Professor Andrei Kirilenko believes his mother lies in a mass grave in Mariupol

A professor at the University of Cambridge has said he fears his mother is in a mass grave in Ukraine.

Andrei Kirilenko's 85-year-old mother, Svetlana, lost her life in Mariupol but, a year on from the start of war, he has been unable to find out what happened to her.

Neighbours found her body on 11 March and placed her into a cold garage before they had to flee.

Months went by before Prof Kirilenko was able to get an update.

Image source, Andrei Kirilenko
Image caption,

Andrei Kirilenko's 85-year-old mother, Svetlana, who died in Ukraine last year.

Mrs Kirilenko lived in the key port city, in the eastern Donbas region, which faced some of the heaviest Russian bombardment.

In their last conversation in early March Prof Kirilenko said he believed his mother knew she was saying goodbye for the last time.

Image source, Andrei Kirilenko
Image caption,

Prof Kirilenko said this photo was taken of his mother the year she went to college in Kharkiv, in Ukraine

He later received a phone call from his homeland to say his mother had died and had been buried.

"It's dangerous for people in Ukraine to get in touch with anyone who doesn't have a Russian phone number but they managed to communicate that some of them managed to go back, burying my mum somewhere.

"There are satellite photos which show the city of Mariupol basically surrounded by fields of mass graves because hundreds of thousands of people died," he said.

"So somewhere in one of those graves is my mum."

The professor of finance at the Cambridge Judge Business School said seeing people queue for miles to see Queen Elizabeth II lying in state last year stirred emotions about the loss of his own mother.

He said: "In some way it was pageantry but in some way, a very human experience and I haven't gone through that, so the chapter hasn't finished for me," he said.

"That remains painful and not just for me. Mine is the story of millions of people."

Image source, Reuters
Image caption,

Prof Kirilenko does not know where his mother is buried

On the first anniversary of the invasion of Ukraine, Prof Kirilenko spoke of his fears that the war will continue to drag on.

"What we're seeing is that both sides are arming more, fighting more and more people are dying.

"[The Russian administration has] gone and recruited hundreds of thousands of their own citizens and sent some of them unprepared into battle," he said.

"It's a meatgrinder. I don't even know what it's for. These are old wealthy man. What do they win?

"They're not going to get any younger, or any more money out of this... in fact they're losing money, " he added.

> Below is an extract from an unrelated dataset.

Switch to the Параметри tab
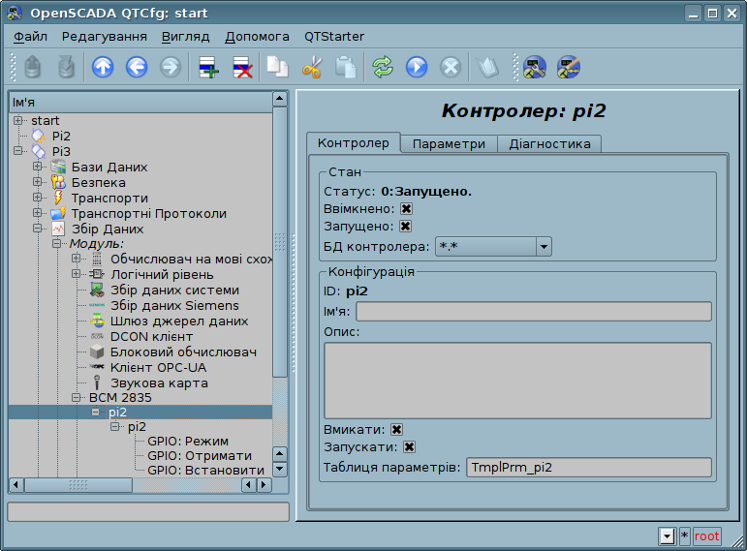The image size is (747, 551). pos(449,143)
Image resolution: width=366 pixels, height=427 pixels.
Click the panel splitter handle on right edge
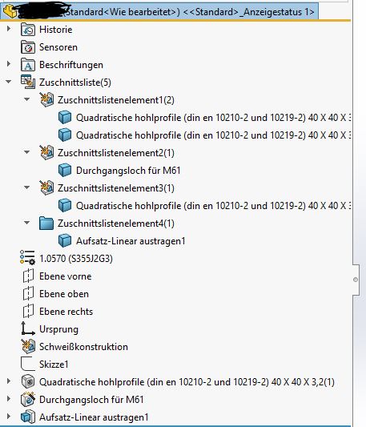coord(355,280)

"They are not going to get more glory out of this because everyone thinks of them as evil people."

Image source, Reuters
Image caption,

Local residents walk past an apartment building destroyed during Ukraine-Russia conflict in the southern port city of Mariupol

But, having spent years tackling financial crises for the International Monetary Fund, he is now collaborating with other Ukrainians - some working from bomb shelters - on a plan to help rebuild the country's economy when the conflict concludes.

"It's important because a lot of money will be needed to rebuild the country and it must be safeguarded and put to good use so it doesn't end up in the pockets of a handful of people who will enrich themselves off the collective pain and tragedy of this," he added.

Prof Kirilenko called for the economic strategy to be "designed by Ukrainians", adding: "It's your country. Your countrymen have died for it."